**Document source**
Dans une tribune au Monde publiée samedi 24 septembre 2022 à 6h, que je signe avec David Cayla (économiste et essayiste), Catherine Coutard (vice présidente du MRC), Marie-Noëlle Lienemann (sénatrice GRS de Paris et ancienne ministre) et Emmanuel Maurel (député européen et animateur national de la GRS), nous expliquons que la gauche doit arrêter d’être défaitiste en renonçant au plein-emploi. Elle ne doit pas oublier l’importance du travail dans la société, et ce que nous devons tous à ceux qui l’assument. Vous trouverez cette tribune ci-dessous.
La place du travail dans la société et dans le projet que la gauche doit proposer aux Français ne devrait pas faire polémique. Au-delà des slogans et des petites phrases qui ont été échangées par les uns et les autres, François Ruffin (député La France insoumise) et Fabien Roussel (député du Nord et secrétaire national du Parti communiste français) ont rappelé que les aspirations de nos concitoyens ne sont pas celles d’une société post-travail, mais celles d’une société qui puisse apporter à chacun un travail digne et vecteur d’émancipation.
Commençons par rappeler une évidence : il n’y a pas de société sans travail. Cela est vrai pour tout système économique, qu’il soit capitaliste ou non. De fait, le travail, qu’il soit salarié, indépendant, familial ou produit bénévolement pour une association, est la seule source de richesse pour la communauté.
L’Etat social s’est ainsi construit
Karl Marx (1818-1883) lui-même, théoricien de la valeur travail, n’a jamais nié son importance. Lorsqu’il développe au milieu du XIXe siècle ses réflexions et ses écrits sur le système capitaliste, il dénonce l’aliénation par le travail du prolétaire dépossédé de son individualité et de sa contribution personnelle.

**Liste des tâches**
1. Recopiez tel quel le passage de la tribune sur le travail qui commence par «La place du» et se poursuit jusqu'à «pour la communauté.».
2. D'après la tribune sur le travail, qu'est-ce qui est la seule source de richesse pour la communauté ?

**Données sources**
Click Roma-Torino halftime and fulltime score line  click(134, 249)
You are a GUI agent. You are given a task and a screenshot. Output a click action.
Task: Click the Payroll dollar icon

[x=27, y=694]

**Résultats par tâche**
1.
La place du travail dans la société et dans le projet que la gauche doit proposer aux Français ne devrait pas faire polémique. Au-delà des slogans et des petites phrases qui ont été échangées par les uns et les autres, François Ruffin (député La France insoumise) et Fabien Roussel (député du Nord et secrétaire national du Parti communiste français) ont rappelé que les aspirations de nos concitoyens ne sont pas celles d’une société post-travail, mais celles d’une société qui puisse apporter à chacun un travail digne et vecteur d’émancipation.
Commençons par rappeler une évidence : il n’y a pas de société sans travail. Cela est vrai pour tout système économique, qu’il soit capitaliste ou non. De fait, le travail, qu’il soit salarié, indépendant, familial ou produit bénévolement pour une association, est la seule source de richesse pour la communauté.

2. Le travail, qu'il soit salarié, indépendant, familial ou produit bénévolement pour une association.